» SUPPLIED RECORDS:
▽

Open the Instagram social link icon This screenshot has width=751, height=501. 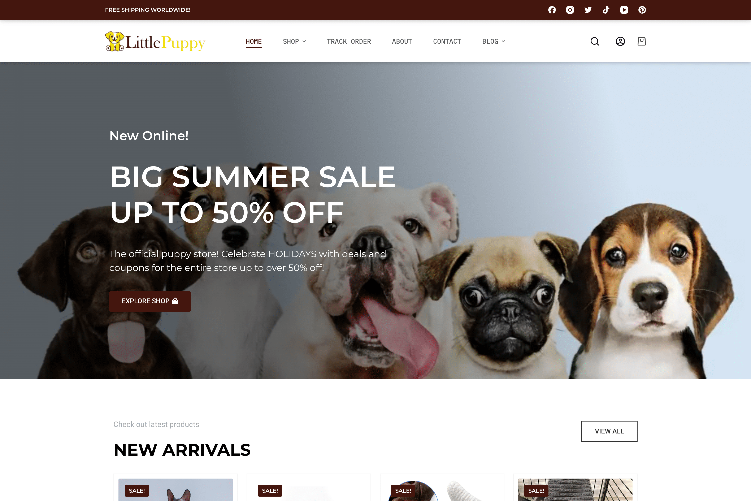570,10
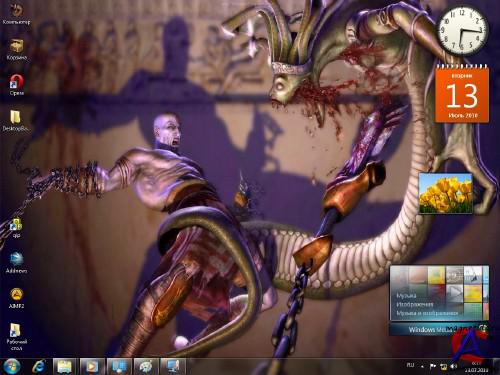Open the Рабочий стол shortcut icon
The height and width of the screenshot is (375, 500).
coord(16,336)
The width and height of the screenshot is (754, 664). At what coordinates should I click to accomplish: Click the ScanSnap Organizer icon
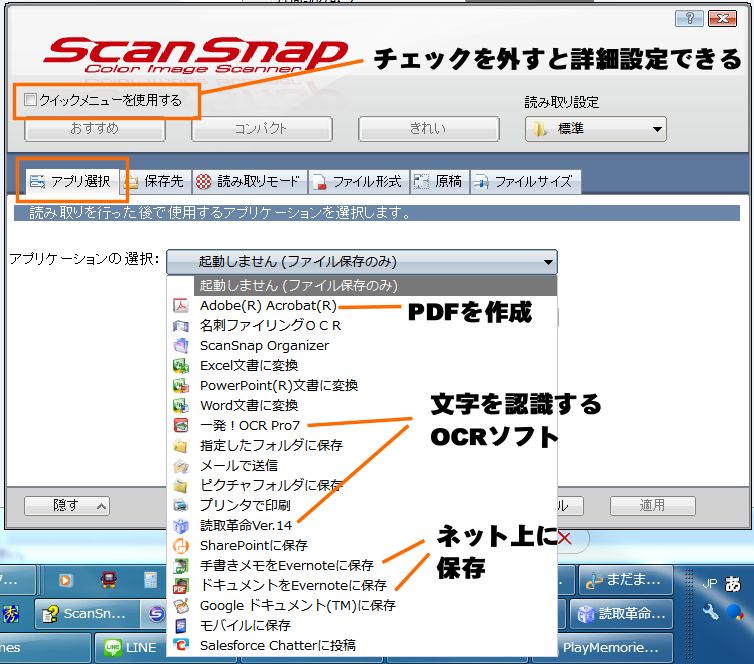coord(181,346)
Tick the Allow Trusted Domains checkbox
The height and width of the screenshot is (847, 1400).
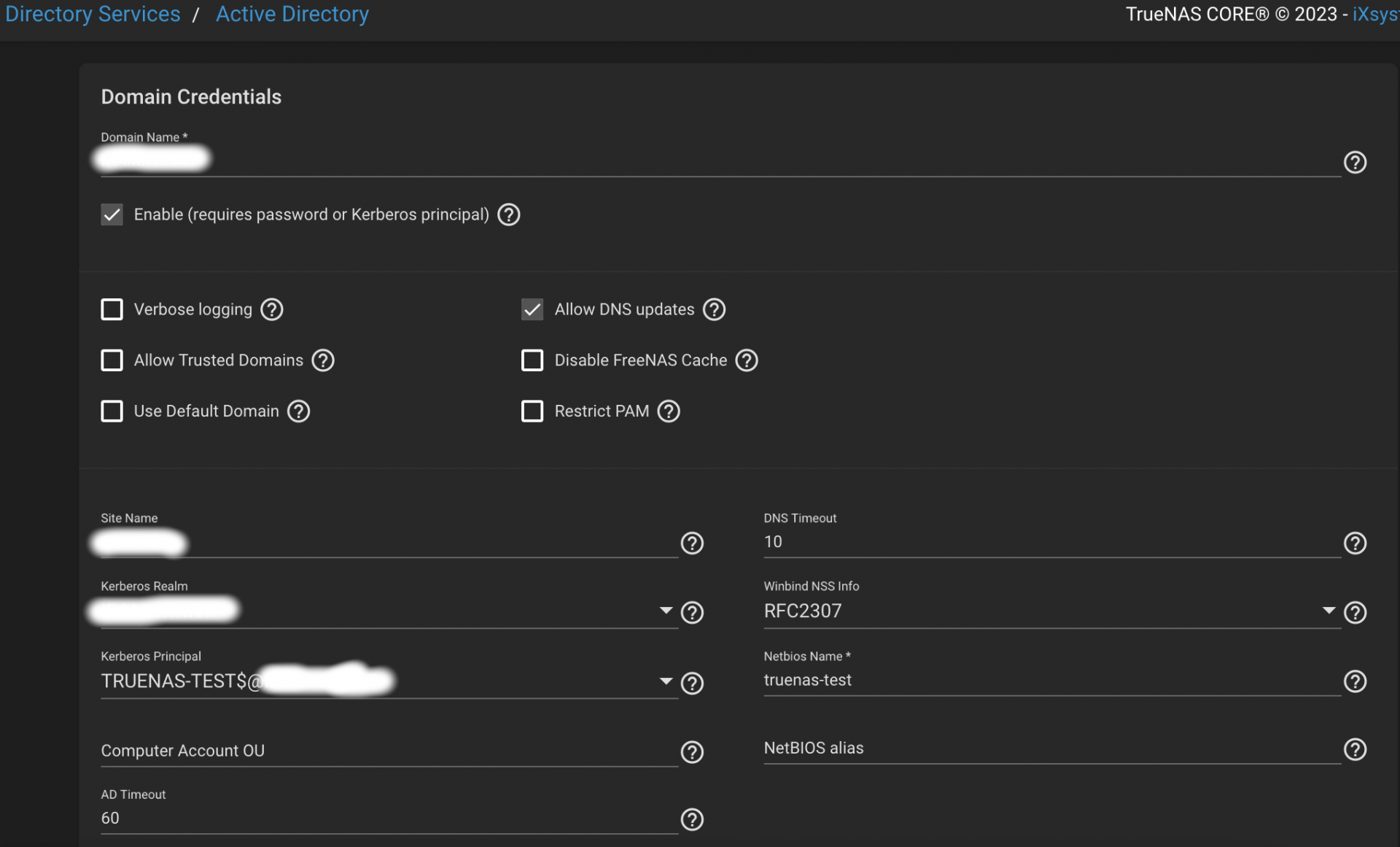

△
▽

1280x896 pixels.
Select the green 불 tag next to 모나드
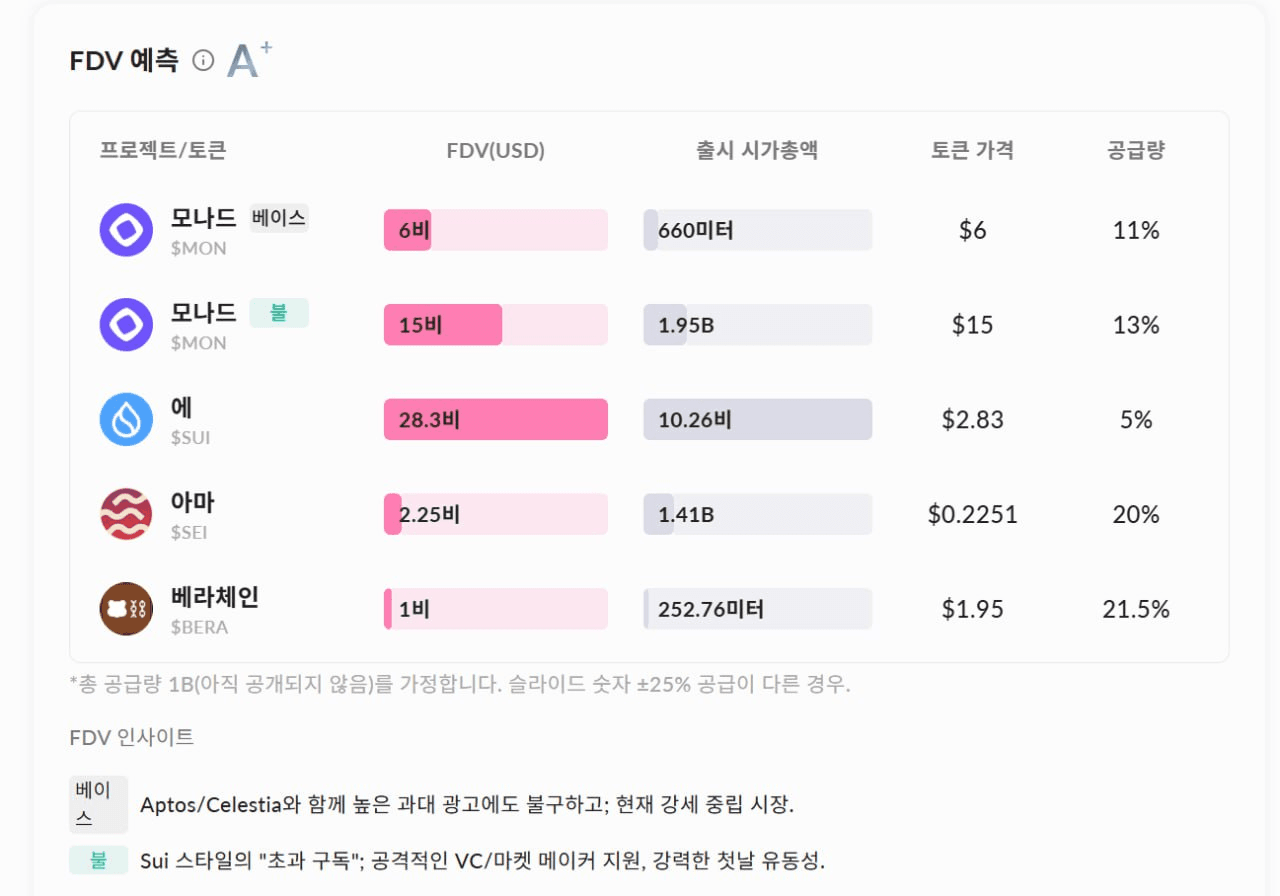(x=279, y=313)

△

» PROBLEM TO WORK ON:
Print the lines starting with the line that contains "The width and" and going on through the line that contains "The height and width of the screenshot is (847, 1400).", reproducing them exactly, and leave the pictures out.

» EXPECTED ANSWER:
The width and height of the screenshot is (754, 664). At what coordinates should I click to accomplish: Click the ScanSnap Organizer icon
coord(181,346)
Tick the Allow Trusted Domains checkbox
The height and width of the screenshot is (847, 1400).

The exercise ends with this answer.